**Work instructions**
Copy all the lines of the data that include the word "toolbar".

**Records provided**
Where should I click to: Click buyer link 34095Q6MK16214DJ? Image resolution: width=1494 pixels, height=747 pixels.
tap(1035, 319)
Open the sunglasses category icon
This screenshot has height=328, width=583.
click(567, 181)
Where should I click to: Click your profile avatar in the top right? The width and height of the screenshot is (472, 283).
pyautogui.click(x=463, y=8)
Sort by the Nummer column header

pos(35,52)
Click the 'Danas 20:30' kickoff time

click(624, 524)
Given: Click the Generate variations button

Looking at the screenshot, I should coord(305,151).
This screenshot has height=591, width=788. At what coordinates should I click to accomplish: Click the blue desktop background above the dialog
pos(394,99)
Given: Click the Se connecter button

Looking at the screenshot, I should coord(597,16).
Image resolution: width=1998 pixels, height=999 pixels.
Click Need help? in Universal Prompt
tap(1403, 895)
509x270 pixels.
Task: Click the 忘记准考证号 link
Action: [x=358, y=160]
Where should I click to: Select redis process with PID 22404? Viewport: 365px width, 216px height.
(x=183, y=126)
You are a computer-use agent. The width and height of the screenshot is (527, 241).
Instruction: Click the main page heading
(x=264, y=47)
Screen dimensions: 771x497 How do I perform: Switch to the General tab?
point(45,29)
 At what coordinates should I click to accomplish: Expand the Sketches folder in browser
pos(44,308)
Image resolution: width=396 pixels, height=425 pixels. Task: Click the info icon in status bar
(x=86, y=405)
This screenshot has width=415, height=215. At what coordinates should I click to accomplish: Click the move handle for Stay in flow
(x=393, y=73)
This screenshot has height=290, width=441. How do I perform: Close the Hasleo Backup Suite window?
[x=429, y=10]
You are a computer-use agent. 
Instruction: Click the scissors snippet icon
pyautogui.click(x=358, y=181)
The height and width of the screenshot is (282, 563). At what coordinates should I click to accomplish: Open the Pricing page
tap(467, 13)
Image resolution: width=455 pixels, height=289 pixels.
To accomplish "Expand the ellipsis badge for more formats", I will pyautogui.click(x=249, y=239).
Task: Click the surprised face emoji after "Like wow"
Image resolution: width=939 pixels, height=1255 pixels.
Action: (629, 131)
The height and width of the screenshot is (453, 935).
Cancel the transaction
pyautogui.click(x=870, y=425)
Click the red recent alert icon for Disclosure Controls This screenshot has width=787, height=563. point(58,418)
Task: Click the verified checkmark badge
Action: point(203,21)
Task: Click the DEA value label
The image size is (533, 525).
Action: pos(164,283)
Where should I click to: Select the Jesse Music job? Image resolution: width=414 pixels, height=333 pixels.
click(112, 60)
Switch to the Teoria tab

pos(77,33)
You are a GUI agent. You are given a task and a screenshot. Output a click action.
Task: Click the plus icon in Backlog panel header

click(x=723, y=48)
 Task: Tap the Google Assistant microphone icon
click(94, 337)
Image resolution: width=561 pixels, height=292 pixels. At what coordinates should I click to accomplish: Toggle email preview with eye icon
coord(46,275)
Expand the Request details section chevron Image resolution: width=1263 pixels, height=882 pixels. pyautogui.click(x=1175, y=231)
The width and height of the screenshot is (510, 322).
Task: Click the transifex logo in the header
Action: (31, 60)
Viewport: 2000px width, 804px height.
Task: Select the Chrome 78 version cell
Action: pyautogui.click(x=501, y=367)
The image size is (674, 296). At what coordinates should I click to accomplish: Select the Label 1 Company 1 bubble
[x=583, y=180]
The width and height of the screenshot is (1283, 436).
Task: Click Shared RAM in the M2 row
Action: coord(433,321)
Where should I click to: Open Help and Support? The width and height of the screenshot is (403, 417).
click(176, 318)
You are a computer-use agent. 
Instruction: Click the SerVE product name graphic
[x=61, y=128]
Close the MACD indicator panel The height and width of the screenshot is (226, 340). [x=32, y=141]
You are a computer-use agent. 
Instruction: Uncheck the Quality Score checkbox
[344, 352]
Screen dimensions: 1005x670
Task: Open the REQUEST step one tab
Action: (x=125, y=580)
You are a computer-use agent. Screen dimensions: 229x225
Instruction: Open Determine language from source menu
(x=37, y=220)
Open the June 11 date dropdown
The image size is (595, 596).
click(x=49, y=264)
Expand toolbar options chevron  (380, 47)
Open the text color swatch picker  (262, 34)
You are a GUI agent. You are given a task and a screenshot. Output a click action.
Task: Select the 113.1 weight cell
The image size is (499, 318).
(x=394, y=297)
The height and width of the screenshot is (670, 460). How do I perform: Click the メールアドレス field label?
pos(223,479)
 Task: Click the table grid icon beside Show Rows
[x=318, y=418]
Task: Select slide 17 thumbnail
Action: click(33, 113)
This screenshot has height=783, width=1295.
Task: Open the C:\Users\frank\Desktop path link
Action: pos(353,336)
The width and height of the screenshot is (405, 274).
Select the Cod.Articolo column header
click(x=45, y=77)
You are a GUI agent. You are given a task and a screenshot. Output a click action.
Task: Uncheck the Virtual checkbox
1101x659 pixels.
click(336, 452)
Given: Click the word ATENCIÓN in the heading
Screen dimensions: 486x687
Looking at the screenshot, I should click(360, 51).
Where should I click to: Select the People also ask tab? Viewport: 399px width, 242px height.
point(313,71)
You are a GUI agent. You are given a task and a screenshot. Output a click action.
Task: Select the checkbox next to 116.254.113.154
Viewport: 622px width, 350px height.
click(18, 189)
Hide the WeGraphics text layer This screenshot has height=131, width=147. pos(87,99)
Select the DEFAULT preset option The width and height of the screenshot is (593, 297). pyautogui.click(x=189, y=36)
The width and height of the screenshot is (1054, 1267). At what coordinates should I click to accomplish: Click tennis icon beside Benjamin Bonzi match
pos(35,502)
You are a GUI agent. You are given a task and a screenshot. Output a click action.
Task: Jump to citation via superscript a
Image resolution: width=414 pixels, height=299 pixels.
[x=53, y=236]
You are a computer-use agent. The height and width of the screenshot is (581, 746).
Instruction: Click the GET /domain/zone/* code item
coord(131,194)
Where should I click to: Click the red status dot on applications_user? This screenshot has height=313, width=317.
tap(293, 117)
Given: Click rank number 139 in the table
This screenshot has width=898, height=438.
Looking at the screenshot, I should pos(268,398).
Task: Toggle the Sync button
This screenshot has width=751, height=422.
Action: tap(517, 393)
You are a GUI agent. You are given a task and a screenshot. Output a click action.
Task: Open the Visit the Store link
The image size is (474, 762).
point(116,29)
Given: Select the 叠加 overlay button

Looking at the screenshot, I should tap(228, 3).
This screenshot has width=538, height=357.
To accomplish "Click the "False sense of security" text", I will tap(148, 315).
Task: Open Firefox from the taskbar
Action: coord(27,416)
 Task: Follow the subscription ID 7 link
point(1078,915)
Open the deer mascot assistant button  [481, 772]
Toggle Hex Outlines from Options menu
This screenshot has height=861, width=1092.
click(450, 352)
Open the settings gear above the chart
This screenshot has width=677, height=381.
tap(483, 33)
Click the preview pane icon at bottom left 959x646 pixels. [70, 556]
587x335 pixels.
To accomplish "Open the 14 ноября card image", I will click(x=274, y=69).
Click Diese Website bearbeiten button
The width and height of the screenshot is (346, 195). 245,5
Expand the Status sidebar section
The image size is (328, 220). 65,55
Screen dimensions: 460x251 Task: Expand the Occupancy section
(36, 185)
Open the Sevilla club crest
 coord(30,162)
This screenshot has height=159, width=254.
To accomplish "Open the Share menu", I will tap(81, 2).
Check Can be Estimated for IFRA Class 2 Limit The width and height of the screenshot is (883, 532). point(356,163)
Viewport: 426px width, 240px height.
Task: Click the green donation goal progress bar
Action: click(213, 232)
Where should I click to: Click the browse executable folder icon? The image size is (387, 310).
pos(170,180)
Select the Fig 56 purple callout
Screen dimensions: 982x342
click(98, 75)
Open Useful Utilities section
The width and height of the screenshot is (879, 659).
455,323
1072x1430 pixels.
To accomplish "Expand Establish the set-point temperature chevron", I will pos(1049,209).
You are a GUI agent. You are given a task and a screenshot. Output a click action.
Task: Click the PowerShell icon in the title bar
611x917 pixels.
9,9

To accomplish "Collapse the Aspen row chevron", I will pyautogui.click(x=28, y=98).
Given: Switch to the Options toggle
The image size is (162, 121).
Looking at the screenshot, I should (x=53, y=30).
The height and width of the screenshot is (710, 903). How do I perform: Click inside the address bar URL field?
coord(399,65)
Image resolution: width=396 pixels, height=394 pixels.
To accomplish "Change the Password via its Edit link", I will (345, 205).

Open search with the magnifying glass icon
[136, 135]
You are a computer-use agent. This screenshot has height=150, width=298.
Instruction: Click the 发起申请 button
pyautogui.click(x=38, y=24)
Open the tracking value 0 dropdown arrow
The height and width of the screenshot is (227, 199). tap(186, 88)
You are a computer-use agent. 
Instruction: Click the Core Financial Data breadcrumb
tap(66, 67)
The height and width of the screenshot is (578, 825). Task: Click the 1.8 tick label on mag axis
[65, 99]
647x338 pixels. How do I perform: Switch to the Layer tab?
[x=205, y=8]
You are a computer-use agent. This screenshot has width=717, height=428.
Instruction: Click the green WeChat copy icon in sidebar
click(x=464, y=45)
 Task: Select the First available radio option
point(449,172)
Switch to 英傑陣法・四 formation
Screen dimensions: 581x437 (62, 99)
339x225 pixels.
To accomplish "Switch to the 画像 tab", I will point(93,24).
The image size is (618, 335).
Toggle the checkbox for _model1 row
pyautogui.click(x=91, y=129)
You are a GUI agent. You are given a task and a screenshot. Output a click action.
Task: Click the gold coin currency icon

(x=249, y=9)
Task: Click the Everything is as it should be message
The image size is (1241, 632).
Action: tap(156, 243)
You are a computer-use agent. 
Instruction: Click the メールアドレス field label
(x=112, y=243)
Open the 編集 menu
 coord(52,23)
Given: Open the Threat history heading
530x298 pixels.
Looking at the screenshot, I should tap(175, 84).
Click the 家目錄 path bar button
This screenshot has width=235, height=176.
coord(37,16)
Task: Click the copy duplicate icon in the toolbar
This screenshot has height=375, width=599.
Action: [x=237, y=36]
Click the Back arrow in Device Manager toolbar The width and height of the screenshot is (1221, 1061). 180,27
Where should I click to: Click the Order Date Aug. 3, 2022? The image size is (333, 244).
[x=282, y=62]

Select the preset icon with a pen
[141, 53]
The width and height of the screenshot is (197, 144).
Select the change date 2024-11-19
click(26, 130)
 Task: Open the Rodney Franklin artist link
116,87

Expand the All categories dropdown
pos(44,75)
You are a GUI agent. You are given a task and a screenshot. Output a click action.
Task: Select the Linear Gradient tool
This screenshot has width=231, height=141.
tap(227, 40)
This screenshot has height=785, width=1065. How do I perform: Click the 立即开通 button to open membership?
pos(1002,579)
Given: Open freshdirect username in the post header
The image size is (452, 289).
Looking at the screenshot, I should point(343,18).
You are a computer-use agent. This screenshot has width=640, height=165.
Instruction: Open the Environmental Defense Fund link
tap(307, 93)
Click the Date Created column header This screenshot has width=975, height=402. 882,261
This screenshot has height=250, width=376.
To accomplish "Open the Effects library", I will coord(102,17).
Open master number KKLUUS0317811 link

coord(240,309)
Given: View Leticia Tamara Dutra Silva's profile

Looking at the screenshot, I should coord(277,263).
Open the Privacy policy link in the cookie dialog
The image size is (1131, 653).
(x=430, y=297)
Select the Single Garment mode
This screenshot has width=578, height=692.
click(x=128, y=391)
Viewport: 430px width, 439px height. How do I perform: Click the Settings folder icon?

**Answer box**
Expand toolbar options chevron  (380, 47)
Task: Click the copy duplicate icon in the toolbar
Click the Back arrow in Device Manager toolbar The width and height of the screenshot is (1221, 1061). 180,27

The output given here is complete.